Closed dzaugis closed 2 years ago
Hmmm...way above my head here. But, if you check out your forked:cloned copy of gulfofmaine/sdm_workflow:main and then do a pull upstream, then you've got your fork up to date with the gulfofmaine/sdm_workflow:main. You could then just delete your branch if there is really nothing that you want to use from it? If there is work on your branch that you want to keep, then I think you could merge....merge your gulfofmaine/sdm_workflow:main into your branch? Only other thing related I can think of is if you just wanted to revert commits, you can do git revert HEAD~2
where the number is how many commits back you want to go? Not sure if that is really a best practice though and would suggest copying everything somewhere first? @abkfenris @adamkemberling any thoughts?

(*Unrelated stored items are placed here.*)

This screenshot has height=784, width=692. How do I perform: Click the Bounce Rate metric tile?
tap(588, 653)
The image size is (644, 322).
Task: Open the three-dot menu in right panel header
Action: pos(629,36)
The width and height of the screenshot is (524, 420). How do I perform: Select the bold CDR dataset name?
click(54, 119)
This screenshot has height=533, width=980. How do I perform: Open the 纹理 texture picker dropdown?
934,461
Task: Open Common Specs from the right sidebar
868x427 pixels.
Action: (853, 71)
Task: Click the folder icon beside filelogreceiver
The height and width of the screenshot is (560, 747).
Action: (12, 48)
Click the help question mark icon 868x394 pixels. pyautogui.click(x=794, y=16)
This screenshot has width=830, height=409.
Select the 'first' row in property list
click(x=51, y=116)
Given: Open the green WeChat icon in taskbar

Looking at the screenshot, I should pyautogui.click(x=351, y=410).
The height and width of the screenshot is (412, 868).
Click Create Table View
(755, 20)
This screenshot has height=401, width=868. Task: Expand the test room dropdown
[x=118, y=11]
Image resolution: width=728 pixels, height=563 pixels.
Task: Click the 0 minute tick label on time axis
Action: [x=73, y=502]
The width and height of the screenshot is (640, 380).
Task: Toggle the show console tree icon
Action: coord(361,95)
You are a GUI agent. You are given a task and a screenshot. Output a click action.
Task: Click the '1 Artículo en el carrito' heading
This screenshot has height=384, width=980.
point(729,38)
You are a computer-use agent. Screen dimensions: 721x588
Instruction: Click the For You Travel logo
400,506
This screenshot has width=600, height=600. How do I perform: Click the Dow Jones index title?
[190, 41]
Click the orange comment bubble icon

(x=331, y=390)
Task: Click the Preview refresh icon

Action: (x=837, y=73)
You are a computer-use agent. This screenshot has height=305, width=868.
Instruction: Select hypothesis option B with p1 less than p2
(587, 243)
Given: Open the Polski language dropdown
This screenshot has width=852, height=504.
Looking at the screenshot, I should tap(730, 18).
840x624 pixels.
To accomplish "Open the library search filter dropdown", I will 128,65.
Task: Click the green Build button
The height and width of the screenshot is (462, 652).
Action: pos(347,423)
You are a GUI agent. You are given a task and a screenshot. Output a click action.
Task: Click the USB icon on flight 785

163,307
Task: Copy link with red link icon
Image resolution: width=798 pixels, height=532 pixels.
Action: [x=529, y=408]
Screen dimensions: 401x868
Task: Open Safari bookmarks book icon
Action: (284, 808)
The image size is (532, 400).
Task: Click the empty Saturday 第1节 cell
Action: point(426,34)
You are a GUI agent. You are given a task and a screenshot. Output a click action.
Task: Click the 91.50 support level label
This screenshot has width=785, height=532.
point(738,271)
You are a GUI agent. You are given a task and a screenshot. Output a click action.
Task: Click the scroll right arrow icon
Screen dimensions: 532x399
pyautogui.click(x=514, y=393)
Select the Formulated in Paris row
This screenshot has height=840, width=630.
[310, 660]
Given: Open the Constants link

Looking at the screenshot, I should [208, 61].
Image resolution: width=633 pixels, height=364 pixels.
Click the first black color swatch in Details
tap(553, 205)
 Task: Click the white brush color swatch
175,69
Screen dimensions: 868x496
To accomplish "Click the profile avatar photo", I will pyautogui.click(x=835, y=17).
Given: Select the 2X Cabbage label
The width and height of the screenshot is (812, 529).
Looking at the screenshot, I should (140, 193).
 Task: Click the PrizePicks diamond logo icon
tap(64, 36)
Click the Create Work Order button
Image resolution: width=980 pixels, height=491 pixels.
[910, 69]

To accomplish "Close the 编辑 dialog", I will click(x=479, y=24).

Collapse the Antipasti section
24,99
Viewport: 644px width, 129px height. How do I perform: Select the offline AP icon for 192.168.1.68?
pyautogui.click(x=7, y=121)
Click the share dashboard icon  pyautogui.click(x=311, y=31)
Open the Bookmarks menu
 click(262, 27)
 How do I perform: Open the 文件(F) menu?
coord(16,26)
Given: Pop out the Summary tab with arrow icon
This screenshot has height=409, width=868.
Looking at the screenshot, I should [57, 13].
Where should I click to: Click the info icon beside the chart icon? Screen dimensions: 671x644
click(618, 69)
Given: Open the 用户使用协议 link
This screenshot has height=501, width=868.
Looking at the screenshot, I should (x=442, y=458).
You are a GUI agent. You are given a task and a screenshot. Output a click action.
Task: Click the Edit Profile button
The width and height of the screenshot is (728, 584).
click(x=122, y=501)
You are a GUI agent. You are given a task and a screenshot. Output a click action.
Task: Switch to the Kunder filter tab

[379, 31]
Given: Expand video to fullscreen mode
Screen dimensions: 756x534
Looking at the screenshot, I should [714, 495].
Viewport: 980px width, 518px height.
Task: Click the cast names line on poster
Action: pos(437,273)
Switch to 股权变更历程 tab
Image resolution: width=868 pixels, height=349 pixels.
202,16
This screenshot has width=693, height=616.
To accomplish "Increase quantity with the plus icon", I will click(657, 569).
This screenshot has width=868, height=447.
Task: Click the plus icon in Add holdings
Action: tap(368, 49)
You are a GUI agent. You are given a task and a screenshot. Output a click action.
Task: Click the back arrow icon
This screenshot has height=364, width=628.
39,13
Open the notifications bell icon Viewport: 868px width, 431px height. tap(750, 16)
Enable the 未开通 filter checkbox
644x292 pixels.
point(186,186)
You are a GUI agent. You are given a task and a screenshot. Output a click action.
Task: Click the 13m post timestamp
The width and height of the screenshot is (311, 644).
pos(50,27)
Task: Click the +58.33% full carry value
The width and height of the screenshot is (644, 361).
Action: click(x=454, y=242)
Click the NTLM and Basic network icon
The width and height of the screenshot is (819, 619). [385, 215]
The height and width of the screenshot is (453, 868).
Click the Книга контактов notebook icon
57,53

I think you should be able to return to a commit before those stages, then fetch upstream once you aren't ahead of the upstream. This guide steps through the first part using rstudio: https://ohi-science.org/news/github-going-back-in-time
You can use git revert
or git reset
to rewind your local repo, then git push --force
to your branch.
Thanks, I will give it a go!
I was messing around with some stuff and my branch is now 2 commits ahead of the origin (gulfofmaine:main). I do not want to push these changes but rather just fetch upstream to revert the changes. I can't do that b/c github says my brach is not behind gulfofmaine:main and so there is nothing to pull upstream. How do I just toss out these commits to get back to even with the upstream branch?